The brain of a human is a highly complicated biological system, and the influence on different parts of the brain and skull from RF radiation and EMF in children is unknown. Animal studies have shown that there are windows where less radiation intensity is more harmful than more intensive levels; thus, one cannot conclude that less exposed parts of the brain are not at risk [43].

Type of tumor and anatomical localization

The reason to exclude middle brain tumors is not scientifically justified. All brain tumors regardless of histopathology and localization should have been included. It is noted that ‘tumors originating in the middle of the brain’ were excluded. This is in contrast to next statement that analyses were conducted for tumors in “cerebellum, and others (occipital and middle brain structures).” That statement makes us question the methodologic choices made by the authors and raises concerns regarding selection bias.

Most medulloblastoma are primarily midline neuroepithelial cerebellar tumors with about 75% that arise in vermis (midline) with projection into the fourth ventricle. The majority of cases occur up to the age of 19 years; in fact, 70% occur in children under the age of 16. Although most cases occur in the age group 0–9 years, a substantial number is found in the age group 10–19 years, i.e. the age group included in MOBI-Kids. No data are presented for medulloblastoma, According to Supplement Table S1 on morphology, medulloblastoma was included in MOBI-Kids [1]. It is unclear what was studied which leaves the possibility for study center variability. Since medulloblastoma is prevalent in childhood, these tumors should have been reported.

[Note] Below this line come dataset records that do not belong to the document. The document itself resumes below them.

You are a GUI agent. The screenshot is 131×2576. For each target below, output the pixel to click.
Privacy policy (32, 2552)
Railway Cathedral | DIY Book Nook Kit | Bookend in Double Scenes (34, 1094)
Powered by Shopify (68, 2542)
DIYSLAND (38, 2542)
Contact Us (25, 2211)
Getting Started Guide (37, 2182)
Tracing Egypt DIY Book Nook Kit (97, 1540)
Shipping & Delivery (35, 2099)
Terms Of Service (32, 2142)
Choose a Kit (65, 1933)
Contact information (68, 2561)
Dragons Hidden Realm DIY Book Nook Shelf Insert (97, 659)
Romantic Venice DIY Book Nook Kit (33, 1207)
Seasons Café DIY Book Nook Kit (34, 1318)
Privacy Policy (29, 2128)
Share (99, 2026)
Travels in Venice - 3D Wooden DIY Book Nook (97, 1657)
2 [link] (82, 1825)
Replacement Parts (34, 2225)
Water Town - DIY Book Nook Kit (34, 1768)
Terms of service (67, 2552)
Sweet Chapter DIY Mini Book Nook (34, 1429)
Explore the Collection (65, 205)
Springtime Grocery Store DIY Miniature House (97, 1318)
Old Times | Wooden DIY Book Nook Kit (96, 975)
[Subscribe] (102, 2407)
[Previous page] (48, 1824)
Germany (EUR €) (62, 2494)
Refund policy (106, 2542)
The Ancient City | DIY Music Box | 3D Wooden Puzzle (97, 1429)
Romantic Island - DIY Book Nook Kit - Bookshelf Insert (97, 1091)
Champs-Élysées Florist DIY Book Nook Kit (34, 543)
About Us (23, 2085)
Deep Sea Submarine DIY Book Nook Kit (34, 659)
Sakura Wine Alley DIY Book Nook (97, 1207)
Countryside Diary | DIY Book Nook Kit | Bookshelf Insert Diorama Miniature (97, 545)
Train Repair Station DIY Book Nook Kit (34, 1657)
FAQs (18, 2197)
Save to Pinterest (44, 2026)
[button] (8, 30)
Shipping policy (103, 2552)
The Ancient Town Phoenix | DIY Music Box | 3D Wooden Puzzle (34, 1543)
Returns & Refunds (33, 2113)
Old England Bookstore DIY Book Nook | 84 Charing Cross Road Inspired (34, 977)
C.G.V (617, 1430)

The study initiated recruitment of cases in 2010; yet, the stated reason for excluding some tumors is mostly based on studies published after the initiation of recruitment. There is no evidence that any part of the brain is unexposed to RF radiation when the hand-held wireless phone is used. Thus, including all cases would increase the likelihood of detecting a dose-response effect.

The study on clinical presentation of the MOBI-Kids study does not summarize all of the data [44]. A table with all tumors based on type and anatomical localizations should be included, also showing those excluded from the study. At the time of the study an increased risk for both glioma and acoustic neuroma was known, e.g. see the IARC 2011 evaluation [2, 3]. Further studies indicate that RF radiation can be multi-carcinogenic with promotion/induction of tumors at multiple sites with different histopathology [5], [6], [7], [8].

Ependymoma was included according to the morphology codes in Table S1. This is primarily a central tumor, which represents 6–12% of intracranial tumors in children [45]. It is most common in the 4th ventricle and the spinal cord (not part of the study), followed by the lateral ventricles and the 3rd ventricle. Thus, a central tumor would be included according to morphology but should be excluded due to the study protocol (central tumor). Ependymoma should have been discussed, and results presented. Clarification is needed.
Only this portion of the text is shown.